Guests contain functions for Jolt to prove. Currently, these functions must be written using no_std Rust. If you have a function that does not require the standard library, making it provable is as easy as ensuring it is inside the guest package and adding the jolt::provable macro above it.

Let's take a look at a simple guest program to better understand it.


#![allow(unused)]
#![cfg_attr(feature = "guest", no_std)]
#![no_main]

fn main() {
#[jolt::provable]
fn add(x: u32, y: u32) -> u32 {
    x + y
}
}

As we can see, the guest looks like a normal no_std Rust library. The only major change is the addition of the jolt::provable macro, which lets Jolt know of the function's existence. Other than no_std, the only requirement of these functions is that its inputs are serializable and outputs are deserializable with serde. Fortunately serde is prevalent throughout the Rust ecosystem, so most types will support it by default.

There is no requirement that just a single function lives within the guest, and we are free to add as many as we need. Additionally, we can import any no_std compatible library just as we normally would in Rust.


#![allow(unused)]
#![cfg_attr(feature = "guest", no_std)]
#![no_main]

fn main() {
use sha2::{Sha256, Digest};
use sha3::{Keccak256, Digest};

#[jolt::provable]
fn sha2(input: &[u8]) -> [u8; 32] {
    let mut hasher = Sha256::new();
    hasher.update(input);
    let result = hasher.finalize();
    Into::<[u8; 32]>::into(result)
}

#[jolt::provable]
fn sha3(input: &[u8]) -> [u8; 32] {
    let mut hasher = Keccak256::new();
    hasher.update(input);
    let result = hasher.finalize();
    Into::<[u8; 32]>::into(result)
}
}

Hosts

Hosts are where we can invoke the Jolt prover to prove functions defined within the guest. Hosts do not have the no_std requirement, and are free to use the Rust standard library.

The host imports the guest package, and will have automatically generated functions to build each of the Jolt functions. For the sha2 and sha3 example guest we looked at in the guest section, these functions would be called build_sha2 and build_sha3 respectively. Each returns two results, a prover function and a verifier function. The prover function takes in the same input types as the original function and modifies the output to additionally include a proof. The verifier can then take this proof and verify it.

pub fn main() {
    let (prove_sha2, verify_sha2) = guest::build_sha2();
    let (prove_sha3, verify_sha3) = guest::build_sha3();

    let input = &[5u8; 32];

    let (output, proof) = prove_sha2(input);
    let is_valid = verify_sha2(proof);

    println!("sha2 output: {}", output);
    println!("sha2 valid: {}", is_valid);

    let (output, proof) = prove_sha3(input);
    let is_valid = verify_sha3(proof);

    println!("sha3 output: {}", output);
    println!("sha3 valid: {}", is_valid);
}

Allocators

Jolt provides an allocator which supports most containers such as Vec and Box. This is useful for Jolt users who would like to write no_std code rather than using Jolt's standard library support. To use these containers, they must be explicitly imported from alloc. The alloc crate is automatically provided by rust and does not need to added to the Cargo.toml file.

Example


#![allow(unused)]
#![cfg_attr(feature = "guest", no_std)]
#![no_main]

fn main() {
extern crate alloc;
use alloc::vec::Vec;

#[jolt::provable]
fn alloc(n: u32) -> u32 {
    let mut v = Vec::<u32>::new();
    for i in 0..100 {
        v.push(i);
    }

    v[n as usize]
}
}

Standard Library

Jolt supports the full Rust standard library. To enable support, simply add the guest-std feature to the Jolt import in the guest's Cargo.toml file and remove the #![cfg_attr(feature = "guest", no_std)] directive from the guest code.

================

▸ TASK A:
According to the passage on Jolt, what two things does each automatically generated build function return?
▸ TASK B:
Transcribe the part of the passage on Jolt that opens with the words containing "Hosts are where" and closes with "and verify it.".

▸ STORED DATA:
================

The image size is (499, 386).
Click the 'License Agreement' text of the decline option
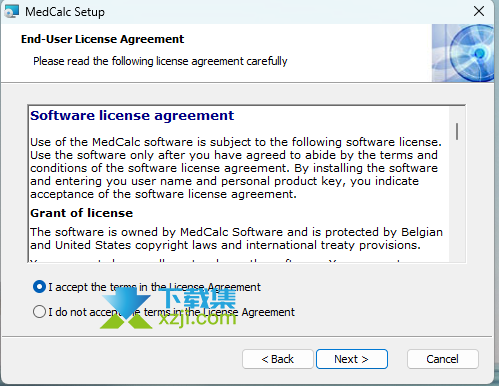coord(249,312)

================

▸ CORRECT ANSWER A:
A prover function and a verifier function.

▸ CORRECT ANSWER B:
Hosts are where we can invoke the Jolt prover to prove functions defined within the guest. Hosts do not have the no_std requirement, and are free to use the Rust standard library.

The host imports the guest package, and will have automatically generated functions to build each of the Jolt functions. For the sha2 and sha3 example guest we looked at in the guest section, these functions would be called build_sha2 and build_sha3 respectively. Each returns two results, a prover function and a verifier function. The prover function takes in the same input types as the original function and modifies the output to additionally include a proof. The verifier can then take this proof and verify it.